In retrospect, studies of the Channeled Scabland might be viewed as concerned with the unique origins of a single landscape. However, this remarkable landscape was not studied to test a preexisting hypothesis or theory (e.g., erosion and deposition by high-energy megaflooding). Instead, discoveries about the Channeled Scabland are leading scientific inquiry to the recognition of what can now be seen as related phenomena, such that a completely new theory is required. The resulting rich set of research opportunities traces back to a single imaginative hypothesis proposed in the 1920s by J Harlen Bretz. Though these opportunities may now be pursued with techniques that to Bretz would have seemed almost magical, the most important pathway to advancing understanding remains that which is best exemplified by Bretz’s most lasting contribution: informed and insightful geological fieldwork.



1. Baker, VR. The Channeled Scabland: A Retrospective. Annual Review of Earth and Planetary Sciences. Vol. 37: 393-411 (Volume publication date May 2009; doi:10.1146/annurev.earth.061008.134726).
2. Baker VR. 1998. Catastrophism and uniformitarianism: Logical roots and current relevance. In Lyell: The Past Is the Key to the Present, ed. DJ Blundell, AC Scott, Spec. Publ. 143, pp. 171–82. London: Geol. Soc.

Hallelujah! A secular geologist finally gets it. Geological science is not always driven by evidence, but by presumptions. This is one of the most remarkable papers from a secular journal in recent memory. It contains lessons for history of science, philosophy of science, rhetoric of science, and the interplay of logic and empiricism.

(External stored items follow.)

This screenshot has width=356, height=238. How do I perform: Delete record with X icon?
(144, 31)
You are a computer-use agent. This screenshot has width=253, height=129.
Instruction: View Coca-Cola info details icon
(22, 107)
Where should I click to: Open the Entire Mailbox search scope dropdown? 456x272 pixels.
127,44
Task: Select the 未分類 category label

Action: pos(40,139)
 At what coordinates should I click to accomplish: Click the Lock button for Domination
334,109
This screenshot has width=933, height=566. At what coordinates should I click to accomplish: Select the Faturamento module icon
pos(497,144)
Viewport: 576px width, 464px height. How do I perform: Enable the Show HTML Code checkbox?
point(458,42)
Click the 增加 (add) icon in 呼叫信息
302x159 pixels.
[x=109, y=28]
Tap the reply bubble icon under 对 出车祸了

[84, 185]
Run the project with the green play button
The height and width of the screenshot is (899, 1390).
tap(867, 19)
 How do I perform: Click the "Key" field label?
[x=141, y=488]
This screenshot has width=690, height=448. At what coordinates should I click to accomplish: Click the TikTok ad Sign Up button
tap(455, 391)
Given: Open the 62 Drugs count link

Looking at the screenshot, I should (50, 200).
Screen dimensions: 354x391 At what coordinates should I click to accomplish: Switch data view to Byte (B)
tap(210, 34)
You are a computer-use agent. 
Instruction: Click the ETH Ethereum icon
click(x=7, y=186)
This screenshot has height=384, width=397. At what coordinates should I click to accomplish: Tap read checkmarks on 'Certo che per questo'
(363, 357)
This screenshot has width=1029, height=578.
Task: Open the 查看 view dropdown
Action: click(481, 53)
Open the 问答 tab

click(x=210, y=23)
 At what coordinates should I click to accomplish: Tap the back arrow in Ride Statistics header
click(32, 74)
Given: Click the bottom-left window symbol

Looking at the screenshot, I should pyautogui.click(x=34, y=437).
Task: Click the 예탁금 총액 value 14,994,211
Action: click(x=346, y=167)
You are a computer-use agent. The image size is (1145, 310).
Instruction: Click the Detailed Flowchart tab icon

Before continuing, let the reader understand that Victor Baker is not doubting long ages and evolution. He believes, for instance, that multiple flooding events from Lake Missoula occurred over many thousands of years, the last occurring about 14,500 years ago. It would be unfair to portray Baker as supporting creationist Flood geology. Baker would undoubtedly be angry to be tarred with such associations. Nevertheless, it is certainly fair to take the same principles and methods he advocated and think outside his box, too. Maybe he is on the right track but doesn’t go far enough.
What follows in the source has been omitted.